There is a reason for that, extending beyond NASA flight operations. The NASA flight directors during the Apollo era were among the greatest leaders the world has ever produced. I am sure there are those who dismisses this statement as childish hyperbole, but they are wrong. Listen to the flight director’s audio loop during Glynn Lunney’s first shift following the Apollo 13 accident, and then consider the qualities of flight directors who helped achieve a goal so extraordinary that a significant fraction of subsequent generations refuse to believe it was really achieved. But it was. And because they were great leaders, those responsible have taught us how they did it because they realized that the lesson applies to anyone accepting the challenge of significant goals: res gesta per excellentiam.
Excellence is also our path to achievement. It is the only one available to those of us compelled to study Nature honestly. But what does it mean, “achieve through excellence?” This is explained in the “Foundations of Mission Control,” published by Kranz in his book, “Failure is not an option” (Kranz 2000). Here are the foundations, slightly edited to fit our purpose:
To instill within ourselves these qualities essential for professional excellence:
Discipline. Being able to follow as well as lead, knowing that we must master ourselves before we can master our task.
Competence.

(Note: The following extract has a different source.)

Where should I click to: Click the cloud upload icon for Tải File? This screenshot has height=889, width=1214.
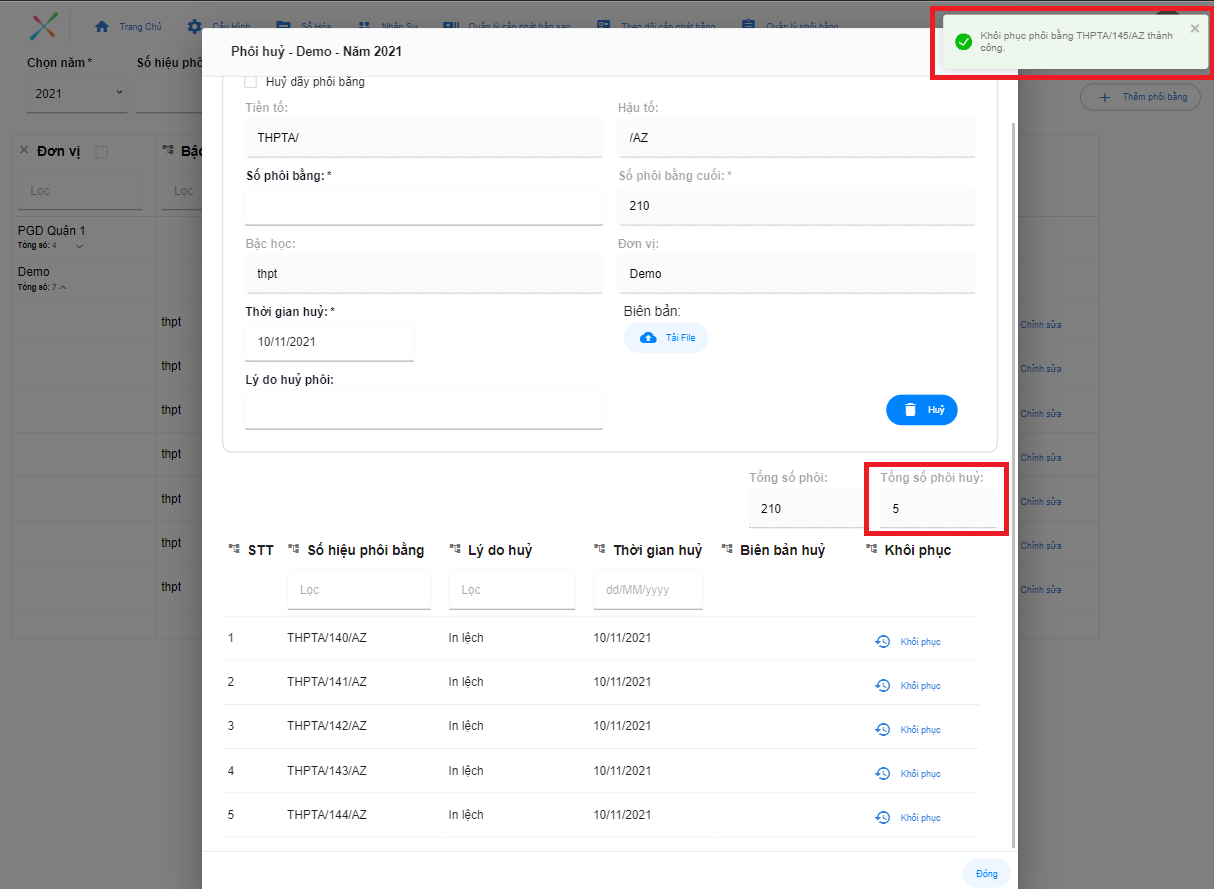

There being no substitute for total preparation and complete dedication, for [Nature] will not tolerate the careless or indifferent.
Confidence. Believing in ourselves as well as others, knowing that we must master fear and hesitation before we can succeed.
Responsibility. Realizing that it cannot be shifted to others, for it belongs to each of us; we must answer for what we do, or fail to do.
Toughness. Taking a stand when we must; to try again, and again, even if it means following a more difficult path.
Teamwork. Respecting and utilizing the ability of others, realizing that we work toward a common goal, for success depends on the efforts of all.
…To recognize that the greatest error is not to have tried and failed, but that in trying, we did not give it our best effort.
This is what is meant by res gesta per excellentiam. This is our path, and we will do our utmost to remain on it at all times.